Monday, July 6, 2009

Animal - 06/06/2009

435 N. Fairfax Ave.
Los Angeles, CA 90036
(323) 782-9225

Animal is the brainchild of Jon Shook and Vinny Dotolo and since opening in June 2008, has received massive critical and blogger acclaim as well as a James Beard Nomination for best new restaurant. The duo met in culinary school at the Art Institute of Fort Lauderdale and since then have worked in a variety of kitchens together. In addition to Animal, the two have their own Food Network Show, 2 Dudes Catering and recently published their first cookbook, 2 Dudes One Pan.

Sporting a dark exterior bereft of any signage, the restaurant seems to go out of its way to avoid calling attention to itself. Though this is less an intentional snub to the unwashed masses and more a function of how tight funding was at when the restaurant opened. The simplicity continues inside the restaurant, a spartan rectangular room with nearly bare walls, functional wooden tables and chairs, and a small bar running along the far wall.

poutine, oxtail gravy, cheddar
When I asked our server what this was he described it as "what chili cheese fries would be if God cooked them." A crisp exterior blankets a light interior that serves as the perfect sponge, sopping up the rich fragrance of the oxtail gravy.
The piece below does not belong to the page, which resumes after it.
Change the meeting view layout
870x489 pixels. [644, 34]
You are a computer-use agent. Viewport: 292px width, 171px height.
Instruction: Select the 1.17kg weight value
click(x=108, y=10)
The tender chunks of meat and sharp cheddar serve to drive the flavor to even dizzier heights. If only the exterior of the fries remained crisp while soaking up the gravy these truly would be God's own fries.

barbecue pork belly sandwiches, slaw
The appropriate dish to pair with the poutin is something equally as rich and decadent, pork belly. Served here on a sweetened bun, think Hawaiian Bread, that has been toasted to airy perfection. The pork belly is covered with a surprisingly restrained bbq sauce that gives a tinge of sweetness but allows the flavor of the pork to come through full-force. The topping of slaw is a nice touch as it breaks up the monotony of the pork with its pleasing crunch and light bitterness.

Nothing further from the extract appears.